» YOUR ASSIGNMENT
Scan the entries below, and for each line that includes the word "agent", make a copy.

» MATERIAL FOR THE TASK

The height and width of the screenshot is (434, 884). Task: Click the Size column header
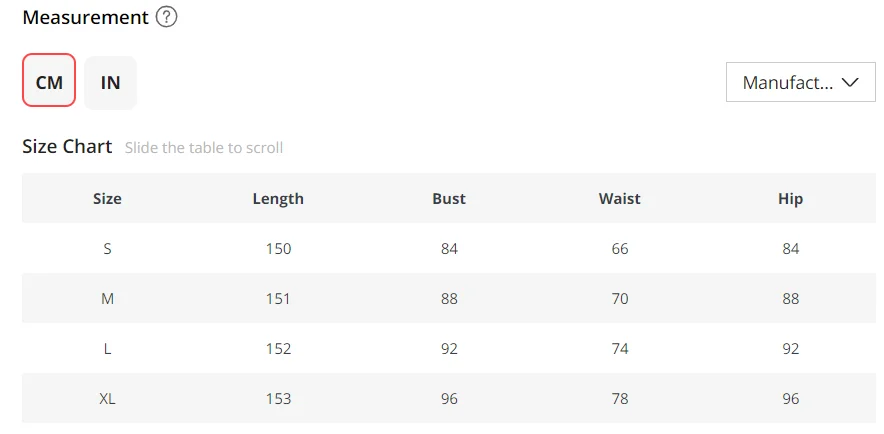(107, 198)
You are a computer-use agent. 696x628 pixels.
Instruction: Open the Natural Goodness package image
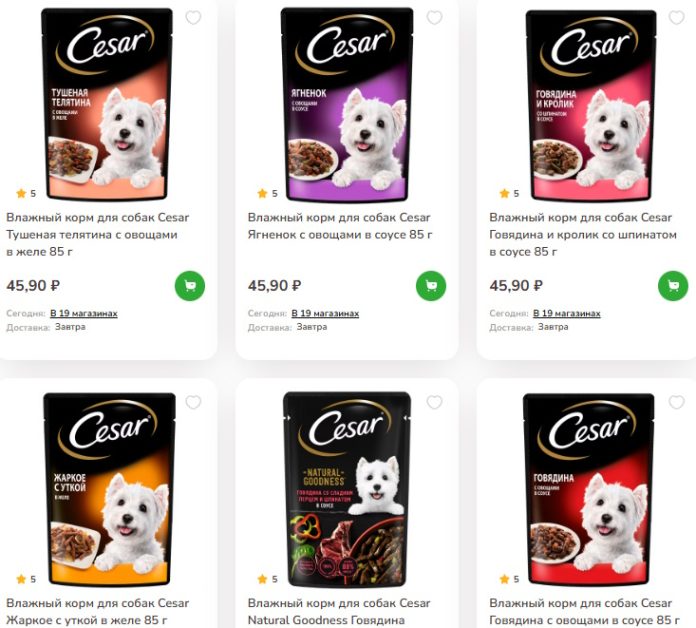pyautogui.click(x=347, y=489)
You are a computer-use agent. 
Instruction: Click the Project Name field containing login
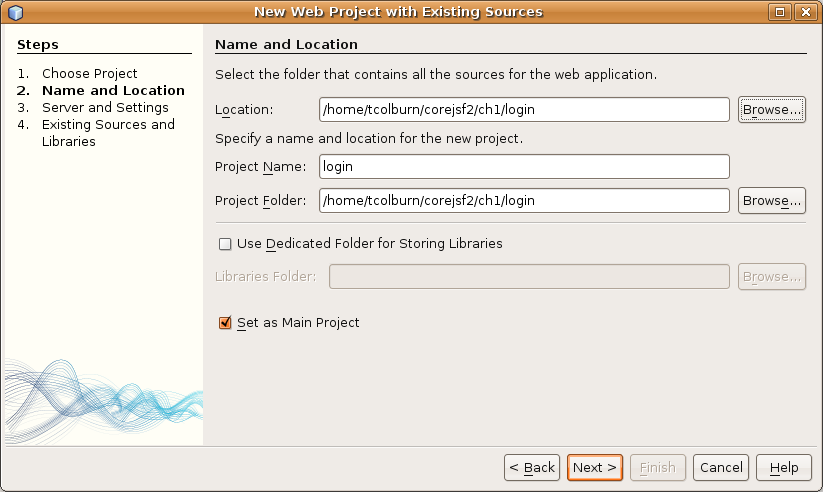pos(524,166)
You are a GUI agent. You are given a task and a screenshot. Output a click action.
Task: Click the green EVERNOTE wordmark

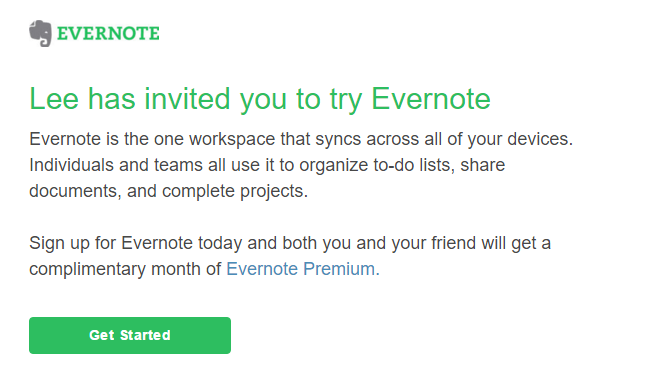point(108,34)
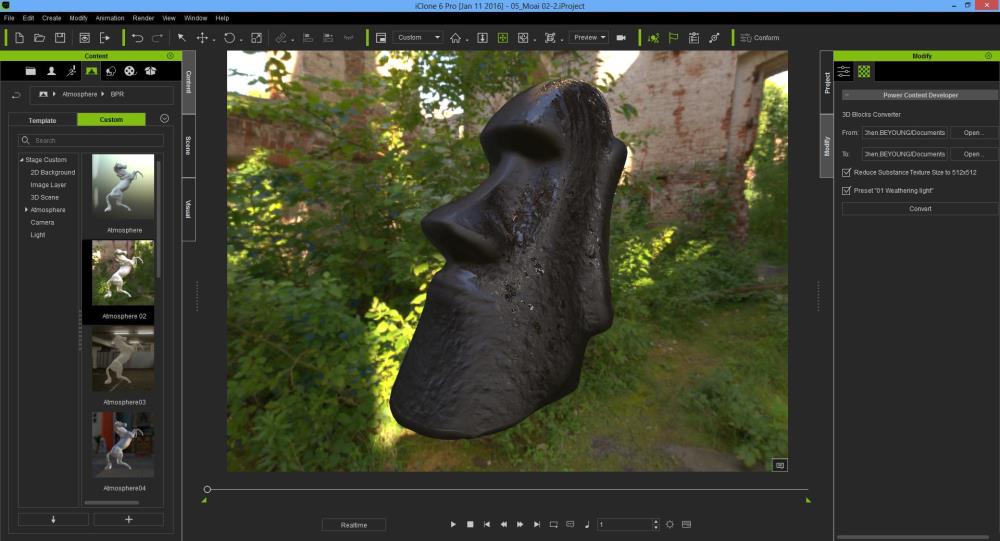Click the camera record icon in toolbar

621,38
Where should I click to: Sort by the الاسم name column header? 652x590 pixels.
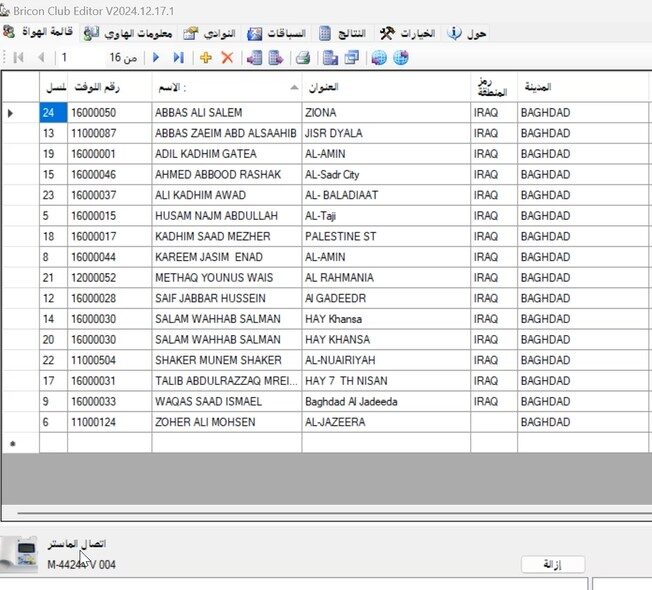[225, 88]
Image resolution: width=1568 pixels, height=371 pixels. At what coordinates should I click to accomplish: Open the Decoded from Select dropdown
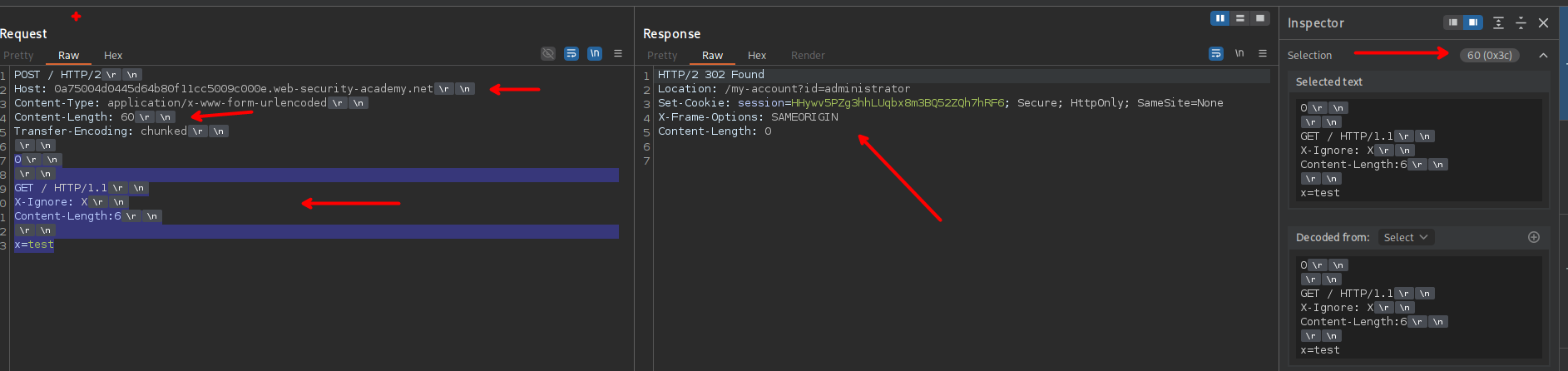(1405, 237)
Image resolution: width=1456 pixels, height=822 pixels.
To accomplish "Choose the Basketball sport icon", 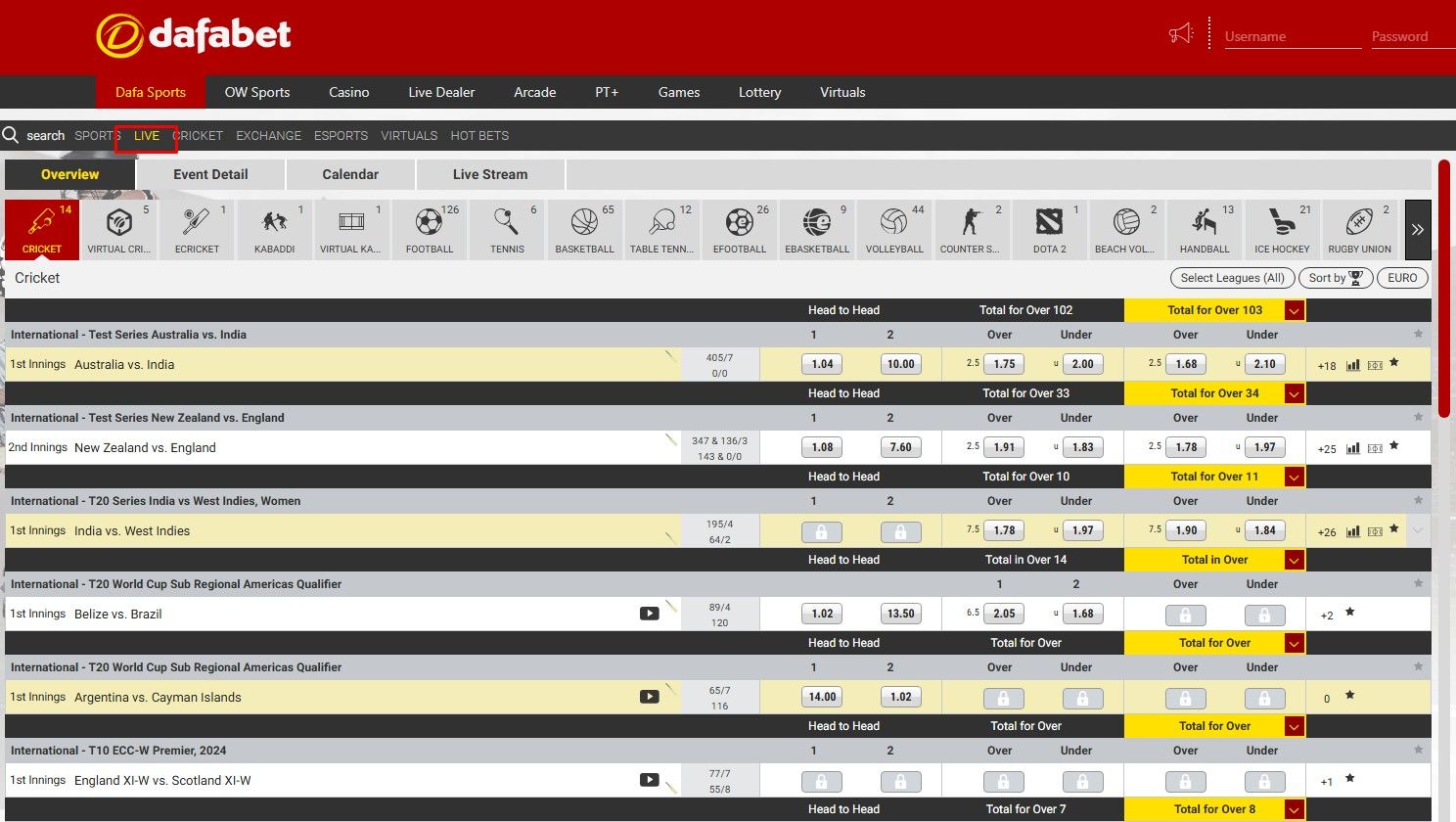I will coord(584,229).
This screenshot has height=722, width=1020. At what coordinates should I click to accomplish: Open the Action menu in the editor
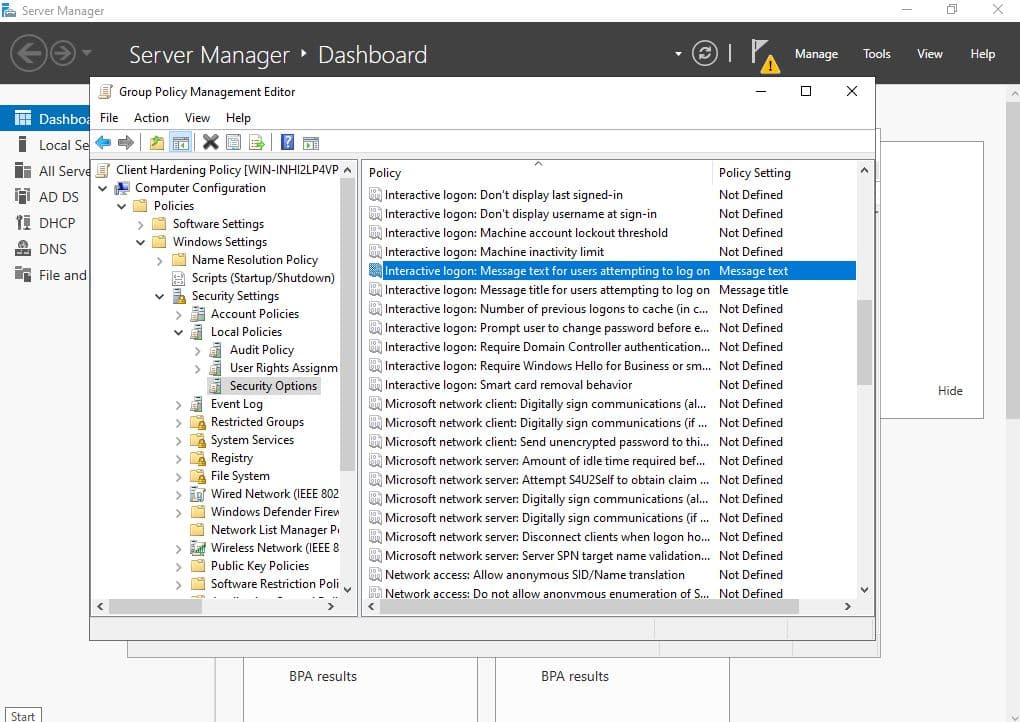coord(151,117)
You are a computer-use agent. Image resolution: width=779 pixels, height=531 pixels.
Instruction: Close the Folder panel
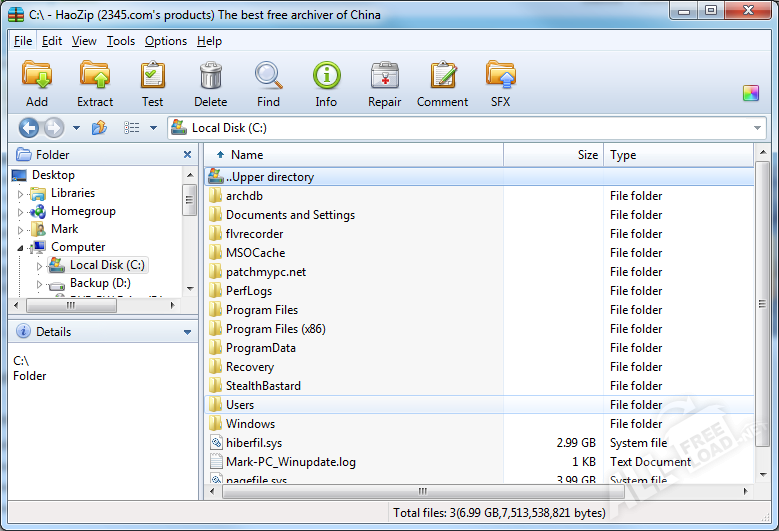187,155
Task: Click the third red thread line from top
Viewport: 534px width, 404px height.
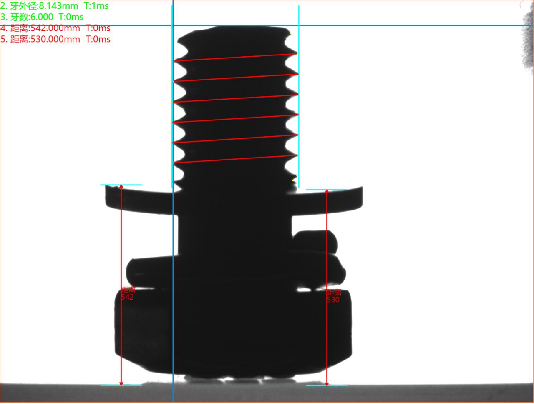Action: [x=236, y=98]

» TASK RESULT
You are a computer-use agent. 696x628 pixels.
You are a computer-use agent. 
You are a GUI agent. You are given a task and a screenshot. Output a click action.
You are a computer-use agent. Image resolution: width=779 pixels, height=531 pixels.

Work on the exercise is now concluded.